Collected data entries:
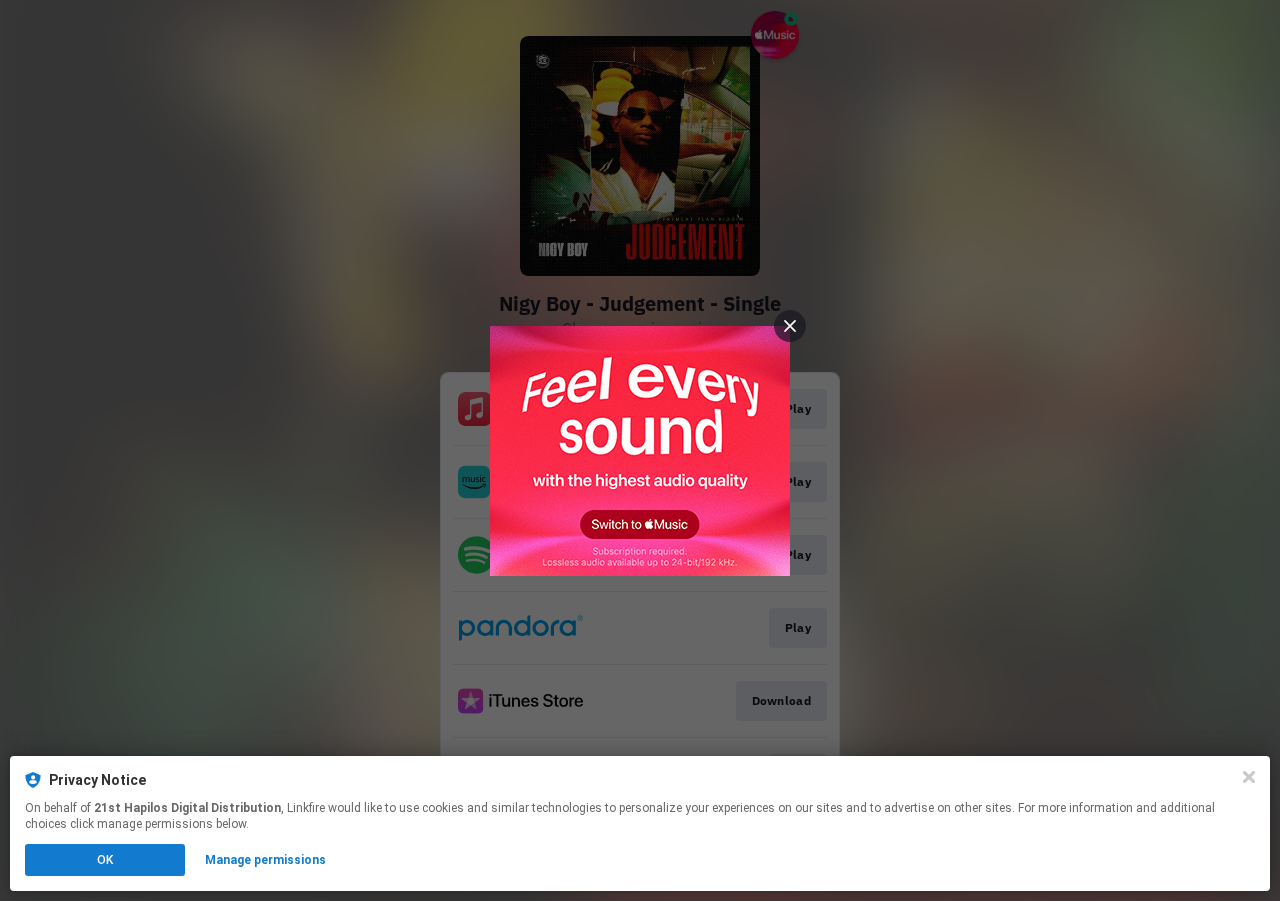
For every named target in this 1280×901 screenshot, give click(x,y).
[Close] (1249, 777)
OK (105, 860)
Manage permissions (265, 860)
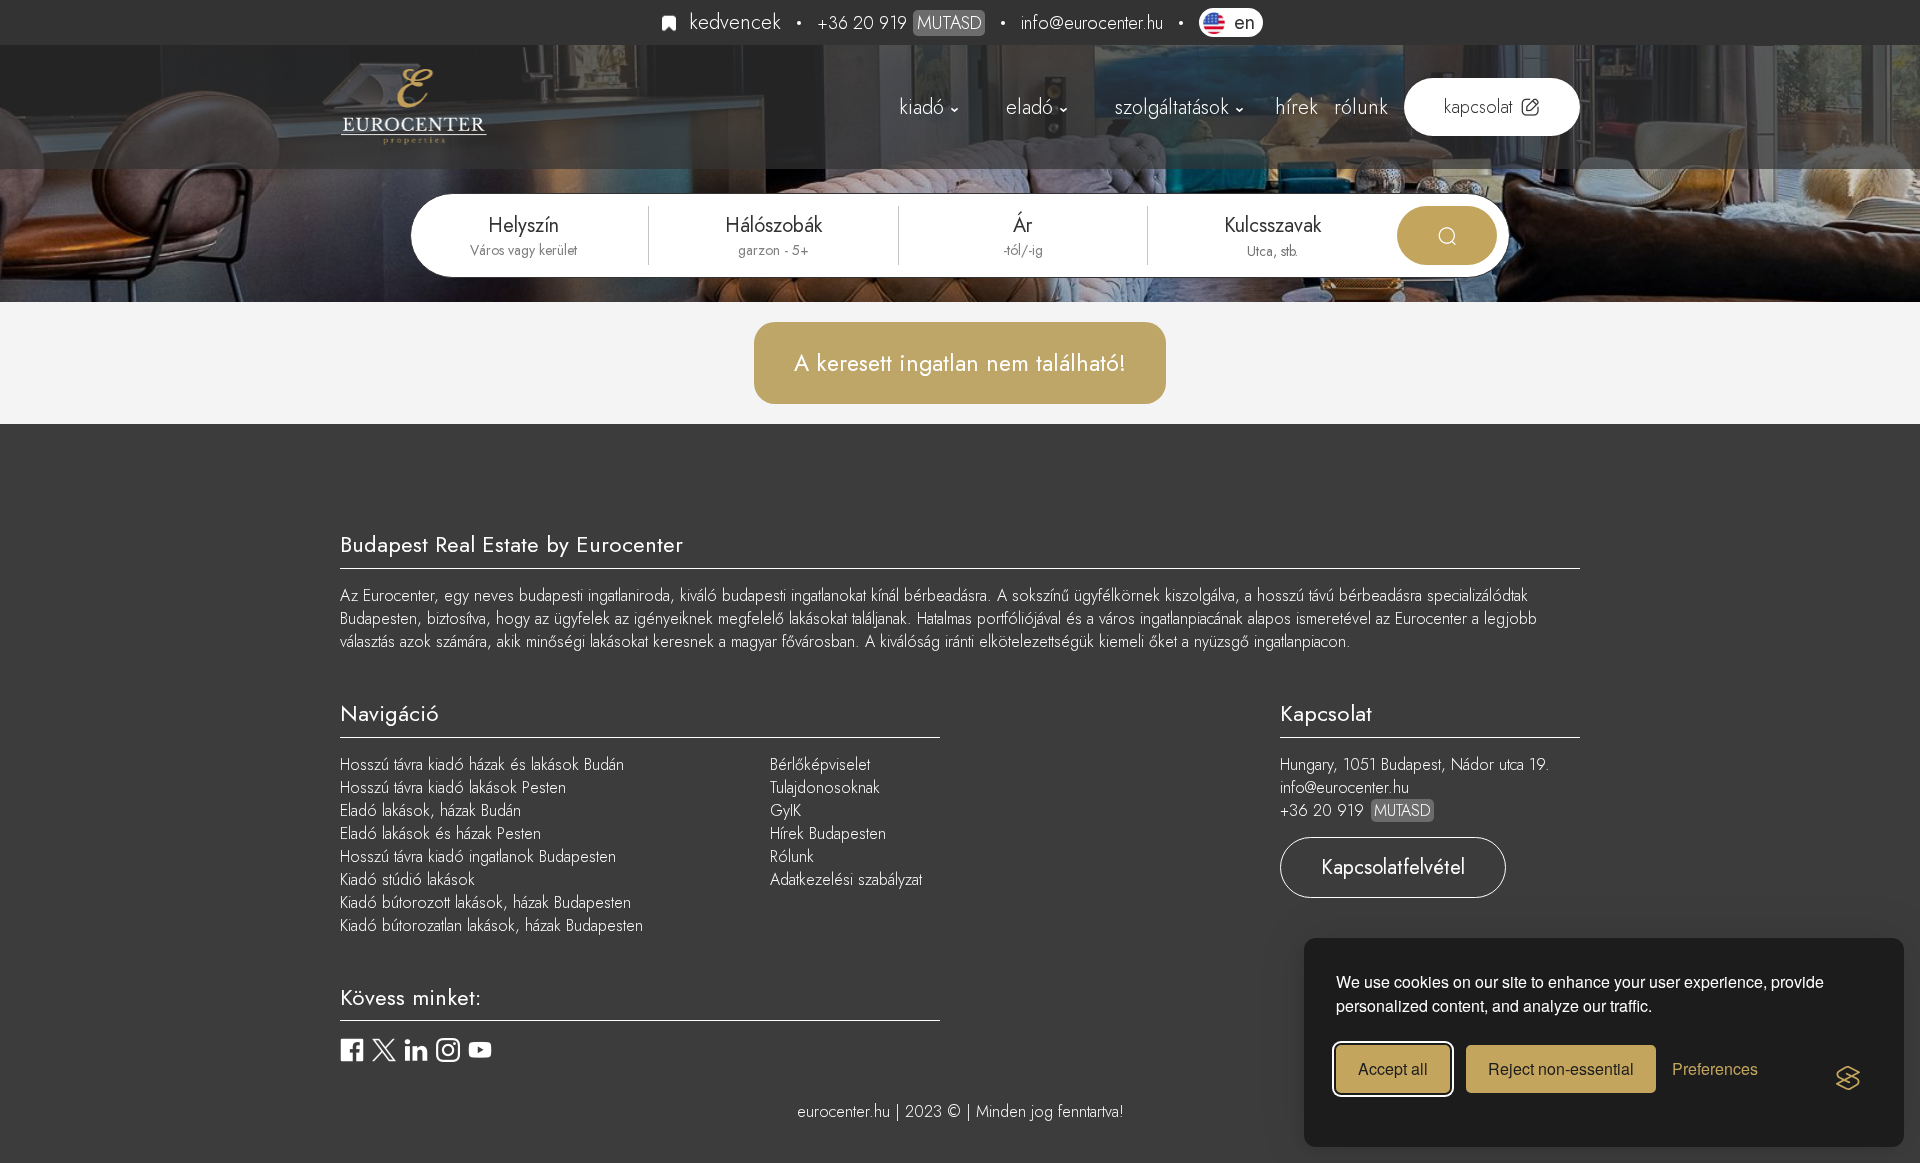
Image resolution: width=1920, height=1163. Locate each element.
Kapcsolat (1478, 107)
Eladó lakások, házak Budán (430, 810)
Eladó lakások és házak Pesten (440, 833)
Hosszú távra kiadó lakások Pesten (453, 787)
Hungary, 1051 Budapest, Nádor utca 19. (1415, 764)
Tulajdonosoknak (825, 787)
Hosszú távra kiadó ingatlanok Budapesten (478, 856)
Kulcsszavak (1272, 225)
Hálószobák (773, 225)
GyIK (785, 810)
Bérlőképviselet (820, 764)
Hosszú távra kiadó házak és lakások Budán (482, 764)
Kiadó (921, 107)
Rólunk (1361, 107)
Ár (1022, 225)
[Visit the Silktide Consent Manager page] (1848, 1079)
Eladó (1029, 107)
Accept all (1393, 1068)
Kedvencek (735, 22)
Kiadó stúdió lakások (407, 879)
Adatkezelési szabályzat (846, 879)
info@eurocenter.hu (1092, 23)
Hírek (1296, 107)
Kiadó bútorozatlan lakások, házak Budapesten (491, 925)
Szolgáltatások (1172, 107)
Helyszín (523, 225)
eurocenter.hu (843, 1111)
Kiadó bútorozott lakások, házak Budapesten (485, 902)
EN (1244, 22)
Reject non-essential (1561, 1068)
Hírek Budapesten (828, 833)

» AIM OF THE EXERCISE:
Using the records above, count every line that includes the word "Eladó", and state the number only.

» RESULT BELOW:
3